Song by Seyi Sodimu featuring Shafy Bello

from the album Born in Africa
- Language: English
- Released: 1997
- Genre: Nigerian hip hop; Afro-soul;
- Songwriter(s): Seyi Sodimu; Shafy Bello;

= Love Me Jeje =

1997 song by Seyi Sodimu

"Love Me Jeje" is a Nigerian hip hop song by U.S-based Nigerian recording artist Seyi Sodimu. Released in 1997 off his studio album titled Born in Africa, "Love Me Jeje" features Afro-soul vocals from Shaffy Bello.

==Reception==
Upon its release, "Love Me Jeje" was an instant hit and was widely accepted by music lovers thus gaining massive airplay.

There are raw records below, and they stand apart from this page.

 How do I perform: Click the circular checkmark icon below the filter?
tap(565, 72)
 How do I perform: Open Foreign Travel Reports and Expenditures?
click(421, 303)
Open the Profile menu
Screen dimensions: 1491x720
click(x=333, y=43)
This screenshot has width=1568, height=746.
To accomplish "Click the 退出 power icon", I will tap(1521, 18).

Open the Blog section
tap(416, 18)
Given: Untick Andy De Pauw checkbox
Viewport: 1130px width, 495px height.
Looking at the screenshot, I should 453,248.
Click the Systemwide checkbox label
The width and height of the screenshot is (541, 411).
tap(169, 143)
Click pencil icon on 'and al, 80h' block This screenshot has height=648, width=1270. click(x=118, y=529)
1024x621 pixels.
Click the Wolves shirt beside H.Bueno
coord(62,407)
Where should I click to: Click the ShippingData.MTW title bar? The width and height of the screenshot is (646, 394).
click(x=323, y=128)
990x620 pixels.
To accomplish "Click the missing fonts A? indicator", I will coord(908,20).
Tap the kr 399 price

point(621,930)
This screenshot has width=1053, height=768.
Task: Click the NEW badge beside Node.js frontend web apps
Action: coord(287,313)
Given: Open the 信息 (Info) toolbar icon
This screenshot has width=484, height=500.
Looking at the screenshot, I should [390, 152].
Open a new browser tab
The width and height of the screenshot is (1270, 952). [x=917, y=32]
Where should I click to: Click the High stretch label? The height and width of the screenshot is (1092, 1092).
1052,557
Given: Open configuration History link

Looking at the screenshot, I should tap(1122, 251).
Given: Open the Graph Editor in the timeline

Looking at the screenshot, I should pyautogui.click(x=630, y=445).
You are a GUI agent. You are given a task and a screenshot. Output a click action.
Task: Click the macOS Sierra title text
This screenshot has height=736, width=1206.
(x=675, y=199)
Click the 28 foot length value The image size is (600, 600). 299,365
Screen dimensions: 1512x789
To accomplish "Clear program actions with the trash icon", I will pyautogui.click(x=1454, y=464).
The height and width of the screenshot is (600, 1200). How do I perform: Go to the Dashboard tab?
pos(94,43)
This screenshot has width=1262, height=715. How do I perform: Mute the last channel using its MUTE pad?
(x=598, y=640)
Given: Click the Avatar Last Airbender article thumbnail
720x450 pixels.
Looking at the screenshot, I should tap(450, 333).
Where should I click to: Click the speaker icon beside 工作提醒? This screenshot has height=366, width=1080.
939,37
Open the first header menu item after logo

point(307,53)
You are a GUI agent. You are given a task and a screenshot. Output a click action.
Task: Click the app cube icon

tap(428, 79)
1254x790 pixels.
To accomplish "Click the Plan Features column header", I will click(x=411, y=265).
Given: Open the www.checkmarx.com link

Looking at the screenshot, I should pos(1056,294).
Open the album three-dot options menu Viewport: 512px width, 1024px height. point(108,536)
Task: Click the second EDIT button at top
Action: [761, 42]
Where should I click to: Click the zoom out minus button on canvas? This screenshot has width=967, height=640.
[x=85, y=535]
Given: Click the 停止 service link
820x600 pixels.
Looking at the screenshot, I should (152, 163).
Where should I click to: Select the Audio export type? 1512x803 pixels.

The song has also been sampled and interpolated by other Nigerian artists years after its release, most notably Tems, who interpolated the Nigerian hip hop song in her 2024 Afrobeats single "Love Me JeJe".

==Remix version==

On 30 May 2016, Seyi released the remix of the song with vocal appearance from American singer K. Michelle and musical production from Shizzi. The video for "Love Me Jeje (Remix)" was shot by Sesan Ogunro in Atlanta, U.S. and premiered on YouTube on 30 May 2016.